+++ Data supplied +++
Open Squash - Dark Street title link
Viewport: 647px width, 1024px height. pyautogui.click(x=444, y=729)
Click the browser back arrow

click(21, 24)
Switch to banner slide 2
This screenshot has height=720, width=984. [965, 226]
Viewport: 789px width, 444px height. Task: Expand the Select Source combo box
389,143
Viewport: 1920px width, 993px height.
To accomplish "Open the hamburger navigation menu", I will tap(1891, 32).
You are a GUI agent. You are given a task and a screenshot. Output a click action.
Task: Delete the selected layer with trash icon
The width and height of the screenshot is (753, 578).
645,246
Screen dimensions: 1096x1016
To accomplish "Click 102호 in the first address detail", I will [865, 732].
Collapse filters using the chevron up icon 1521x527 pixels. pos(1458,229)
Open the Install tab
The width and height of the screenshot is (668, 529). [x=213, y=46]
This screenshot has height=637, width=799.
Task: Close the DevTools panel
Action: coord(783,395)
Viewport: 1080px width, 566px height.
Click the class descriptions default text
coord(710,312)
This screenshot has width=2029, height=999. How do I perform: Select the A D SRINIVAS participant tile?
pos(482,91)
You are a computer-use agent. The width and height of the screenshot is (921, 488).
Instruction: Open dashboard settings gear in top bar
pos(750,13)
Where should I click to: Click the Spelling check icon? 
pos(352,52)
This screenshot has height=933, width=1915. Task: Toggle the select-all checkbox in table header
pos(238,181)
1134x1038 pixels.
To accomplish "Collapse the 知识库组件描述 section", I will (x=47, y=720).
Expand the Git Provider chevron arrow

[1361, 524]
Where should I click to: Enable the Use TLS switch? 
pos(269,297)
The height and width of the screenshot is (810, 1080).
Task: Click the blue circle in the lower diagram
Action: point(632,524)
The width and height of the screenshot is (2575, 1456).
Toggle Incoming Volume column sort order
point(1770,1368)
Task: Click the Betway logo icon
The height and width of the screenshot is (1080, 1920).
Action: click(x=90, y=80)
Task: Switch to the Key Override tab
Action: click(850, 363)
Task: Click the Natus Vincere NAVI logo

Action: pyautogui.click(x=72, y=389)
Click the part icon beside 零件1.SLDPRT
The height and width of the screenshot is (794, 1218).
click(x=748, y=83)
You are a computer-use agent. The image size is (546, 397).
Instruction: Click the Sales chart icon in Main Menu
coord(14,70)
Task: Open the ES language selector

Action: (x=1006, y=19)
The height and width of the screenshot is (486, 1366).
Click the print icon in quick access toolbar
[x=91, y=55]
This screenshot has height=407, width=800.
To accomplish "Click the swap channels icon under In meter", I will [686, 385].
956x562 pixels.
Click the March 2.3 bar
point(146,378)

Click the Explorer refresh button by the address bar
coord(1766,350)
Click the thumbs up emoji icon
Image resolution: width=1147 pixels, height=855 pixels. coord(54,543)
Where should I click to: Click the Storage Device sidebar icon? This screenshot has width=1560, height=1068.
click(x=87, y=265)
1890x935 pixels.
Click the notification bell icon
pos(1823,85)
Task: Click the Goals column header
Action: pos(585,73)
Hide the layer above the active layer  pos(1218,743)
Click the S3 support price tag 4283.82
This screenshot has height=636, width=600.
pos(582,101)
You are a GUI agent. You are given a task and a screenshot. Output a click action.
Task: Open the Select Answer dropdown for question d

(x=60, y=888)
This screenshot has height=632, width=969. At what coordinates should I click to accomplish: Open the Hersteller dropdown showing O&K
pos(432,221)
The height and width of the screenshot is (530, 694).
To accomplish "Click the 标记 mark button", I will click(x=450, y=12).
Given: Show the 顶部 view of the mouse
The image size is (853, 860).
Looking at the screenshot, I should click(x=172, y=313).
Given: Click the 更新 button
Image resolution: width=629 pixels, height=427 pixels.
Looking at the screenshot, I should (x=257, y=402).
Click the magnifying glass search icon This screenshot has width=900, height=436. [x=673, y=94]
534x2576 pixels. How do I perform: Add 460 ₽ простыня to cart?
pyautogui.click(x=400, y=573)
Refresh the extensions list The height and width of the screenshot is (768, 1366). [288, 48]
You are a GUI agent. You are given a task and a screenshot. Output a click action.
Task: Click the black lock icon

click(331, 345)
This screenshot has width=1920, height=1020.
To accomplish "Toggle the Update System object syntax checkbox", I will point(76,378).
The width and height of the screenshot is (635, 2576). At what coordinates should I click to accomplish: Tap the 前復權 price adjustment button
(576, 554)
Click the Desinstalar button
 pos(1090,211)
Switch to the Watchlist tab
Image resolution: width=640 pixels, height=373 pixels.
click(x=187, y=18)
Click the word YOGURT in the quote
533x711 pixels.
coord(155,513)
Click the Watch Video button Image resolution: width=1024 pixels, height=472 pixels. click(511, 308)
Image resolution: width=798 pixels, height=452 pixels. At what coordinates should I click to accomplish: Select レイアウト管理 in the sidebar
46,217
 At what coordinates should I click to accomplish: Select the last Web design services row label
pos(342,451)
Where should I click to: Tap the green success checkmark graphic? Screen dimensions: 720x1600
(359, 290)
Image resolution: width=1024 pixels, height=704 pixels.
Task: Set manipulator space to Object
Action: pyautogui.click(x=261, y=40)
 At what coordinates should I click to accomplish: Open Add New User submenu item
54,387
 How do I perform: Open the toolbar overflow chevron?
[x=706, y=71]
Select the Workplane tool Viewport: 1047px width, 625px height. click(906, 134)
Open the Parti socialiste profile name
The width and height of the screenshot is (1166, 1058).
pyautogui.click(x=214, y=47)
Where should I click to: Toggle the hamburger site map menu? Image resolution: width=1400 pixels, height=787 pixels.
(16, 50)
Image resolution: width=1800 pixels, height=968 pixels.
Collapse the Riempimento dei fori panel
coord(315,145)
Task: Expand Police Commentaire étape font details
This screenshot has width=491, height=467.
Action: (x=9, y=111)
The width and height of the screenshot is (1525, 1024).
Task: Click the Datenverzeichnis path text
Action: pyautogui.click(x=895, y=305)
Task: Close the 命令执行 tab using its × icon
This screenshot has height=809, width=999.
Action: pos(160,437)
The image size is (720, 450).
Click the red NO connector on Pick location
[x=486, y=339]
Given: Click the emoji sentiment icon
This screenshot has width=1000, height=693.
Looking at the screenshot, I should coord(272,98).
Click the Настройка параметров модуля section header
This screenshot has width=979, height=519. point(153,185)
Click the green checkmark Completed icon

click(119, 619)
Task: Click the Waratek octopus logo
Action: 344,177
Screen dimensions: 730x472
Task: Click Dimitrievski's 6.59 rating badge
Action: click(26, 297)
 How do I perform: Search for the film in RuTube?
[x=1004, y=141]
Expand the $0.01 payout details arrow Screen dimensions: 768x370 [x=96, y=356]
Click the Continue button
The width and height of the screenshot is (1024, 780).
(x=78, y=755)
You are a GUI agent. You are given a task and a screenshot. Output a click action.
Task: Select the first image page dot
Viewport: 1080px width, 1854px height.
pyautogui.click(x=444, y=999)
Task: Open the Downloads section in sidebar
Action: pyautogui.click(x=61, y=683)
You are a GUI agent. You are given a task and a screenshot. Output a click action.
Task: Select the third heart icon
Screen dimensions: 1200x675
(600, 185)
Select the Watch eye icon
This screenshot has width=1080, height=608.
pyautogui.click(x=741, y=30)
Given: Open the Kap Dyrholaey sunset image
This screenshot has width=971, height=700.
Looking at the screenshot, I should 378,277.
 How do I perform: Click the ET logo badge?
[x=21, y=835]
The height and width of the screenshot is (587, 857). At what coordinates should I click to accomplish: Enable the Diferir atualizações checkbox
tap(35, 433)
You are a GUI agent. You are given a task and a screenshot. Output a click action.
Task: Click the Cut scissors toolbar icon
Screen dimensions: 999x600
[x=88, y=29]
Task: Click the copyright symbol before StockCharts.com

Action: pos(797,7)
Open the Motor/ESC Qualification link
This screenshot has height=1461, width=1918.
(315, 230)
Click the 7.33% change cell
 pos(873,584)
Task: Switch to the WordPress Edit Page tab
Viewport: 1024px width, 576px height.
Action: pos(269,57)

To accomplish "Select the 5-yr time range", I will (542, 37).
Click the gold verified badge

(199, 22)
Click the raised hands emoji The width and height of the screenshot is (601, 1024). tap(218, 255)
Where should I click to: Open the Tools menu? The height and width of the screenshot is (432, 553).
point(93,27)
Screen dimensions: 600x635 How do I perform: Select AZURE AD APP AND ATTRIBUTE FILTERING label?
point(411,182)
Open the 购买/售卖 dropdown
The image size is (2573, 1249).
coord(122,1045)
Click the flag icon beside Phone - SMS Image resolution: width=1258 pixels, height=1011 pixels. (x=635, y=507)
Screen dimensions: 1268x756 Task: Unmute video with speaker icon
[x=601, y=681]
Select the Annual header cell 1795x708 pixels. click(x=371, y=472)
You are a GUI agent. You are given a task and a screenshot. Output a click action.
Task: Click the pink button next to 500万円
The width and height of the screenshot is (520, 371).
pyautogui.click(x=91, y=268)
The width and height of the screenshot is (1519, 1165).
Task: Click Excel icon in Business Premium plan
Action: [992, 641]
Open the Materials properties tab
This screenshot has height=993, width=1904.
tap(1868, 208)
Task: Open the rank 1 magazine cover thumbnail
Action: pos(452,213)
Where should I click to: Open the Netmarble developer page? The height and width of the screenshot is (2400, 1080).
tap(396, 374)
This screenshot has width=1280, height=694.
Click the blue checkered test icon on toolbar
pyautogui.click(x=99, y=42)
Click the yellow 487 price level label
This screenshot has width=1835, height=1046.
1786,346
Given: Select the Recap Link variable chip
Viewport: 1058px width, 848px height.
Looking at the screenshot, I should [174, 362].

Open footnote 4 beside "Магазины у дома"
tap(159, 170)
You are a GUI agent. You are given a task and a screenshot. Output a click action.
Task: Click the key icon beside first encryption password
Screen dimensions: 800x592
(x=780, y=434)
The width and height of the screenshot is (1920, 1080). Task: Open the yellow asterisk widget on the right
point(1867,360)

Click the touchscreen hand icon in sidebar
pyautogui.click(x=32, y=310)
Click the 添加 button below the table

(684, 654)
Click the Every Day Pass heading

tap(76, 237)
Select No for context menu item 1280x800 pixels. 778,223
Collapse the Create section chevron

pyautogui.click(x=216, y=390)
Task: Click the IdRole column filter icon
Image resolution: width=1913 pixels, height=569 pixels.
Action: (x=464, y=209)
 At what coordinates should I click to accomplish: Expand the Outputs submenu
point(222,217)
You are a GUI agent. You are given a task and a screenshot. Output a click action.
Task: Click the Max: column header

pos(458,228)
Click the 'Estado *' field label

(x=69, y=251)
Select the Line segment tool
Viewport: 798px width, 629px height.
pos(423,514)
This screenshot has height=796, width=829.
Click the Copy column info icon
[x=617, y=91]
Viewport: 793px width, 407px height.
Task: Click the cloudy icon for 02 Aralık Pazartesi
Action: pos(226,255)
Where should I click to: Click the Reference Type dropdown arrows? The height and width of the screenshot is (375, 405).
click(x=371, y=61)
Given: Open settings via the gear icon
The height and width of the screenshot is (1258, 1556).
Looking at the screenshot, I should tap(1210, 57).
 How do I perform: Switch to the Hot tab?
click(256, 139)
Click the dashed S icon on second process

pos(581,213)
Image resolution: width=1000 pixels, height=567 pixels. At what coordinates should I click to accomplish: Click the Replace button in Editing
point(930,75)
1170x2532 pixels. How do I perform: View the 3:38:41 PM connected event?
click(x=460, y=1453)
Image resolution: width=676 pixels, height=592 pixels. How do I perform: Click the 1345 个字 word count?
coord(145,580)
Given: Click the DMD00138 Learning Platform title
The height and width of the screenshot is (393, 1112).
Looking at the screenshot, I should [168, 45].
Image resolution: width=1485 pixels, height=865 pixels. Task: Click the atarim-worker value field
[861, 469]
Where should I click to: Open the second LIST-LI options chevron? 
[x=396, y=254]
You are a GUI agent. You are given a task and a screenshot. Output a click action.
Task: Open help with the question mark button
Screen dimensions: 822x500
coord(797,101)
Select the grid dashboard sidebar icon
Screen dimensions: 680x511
+++
#### To do
Show all lines in the preceding material that have "computer" in them.

#### Task answer
You are a computer-use agent. The width and height of the screenshot is (921, 488).
You are a computer-use agent. The image size is (546, 397).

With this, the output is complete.